CRD COMMENTARY - Selection of comparators The rationale for the choice of the comparators was appropriate since all the treatments available in the author's setting were considered. The dosages and length of treatment were reported clearly. However, each treatment was compared with different alternative strategies in the primary studies, thus the results of the analysis referred to multiple comparisons. Moreover, different dosages were often compared, which could compromise the clarity of the comparison. You should decide whether they are valid comparators in your own setting.
Validity of estimate of measure of effectiveness The author undertook a systematic review of the literature to identify relevant studies. The methods and conduct of the review were reported, especially in terms of the search approach and the inclusion and exclusion criteria of the primary studies. Only clinical trials were included, thus, since these usually provide high-quality evidence, the primary estimates used in the analysis should be robust. One inclusion criterion specified a sample of at least 50 patients for each study in order to ensure the validity of the clinical data. However, since many trials involved different treatments, samples of patients were very small in some studies. The author noted that publication bias might have affected the results of the analysis. Many details of the design and other characteristics of the primary studies were provided, but the issue of heterogeneity across the primary studies was not explicitly addressed. The author stated that, owing to the loss to follow-up, caution would be required when assessing the impact of relapse rates.
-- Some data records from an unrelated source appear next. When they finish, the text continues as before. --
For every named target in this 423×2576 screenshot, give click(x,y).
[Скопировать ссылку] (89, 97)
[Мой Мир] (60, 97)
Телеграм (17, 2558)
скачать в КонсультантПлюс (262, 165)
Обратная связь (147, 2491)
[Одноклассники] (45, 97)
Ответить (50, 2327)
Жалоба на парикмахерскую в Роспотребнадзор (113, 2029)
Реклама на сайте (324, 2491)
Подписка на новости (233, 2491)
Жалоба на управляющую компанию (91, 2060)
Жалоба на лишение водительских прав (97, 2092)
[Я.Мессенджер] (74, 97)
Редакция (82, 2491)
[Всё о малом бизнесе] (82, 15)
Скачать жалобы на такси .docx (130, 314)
Further, the issue of uncertainty surrounding some clinical estimates was not investigated in the sensitivity analysis.
Validity of estimate of measure of benefit The summary benefit measure was specific to the disease considered in the study. It will not easily comparable with the benefits of other health care interventions. However, the author justified the choice of the summary benefit measure, which was comprehensive and included both mycologic and clinical cure.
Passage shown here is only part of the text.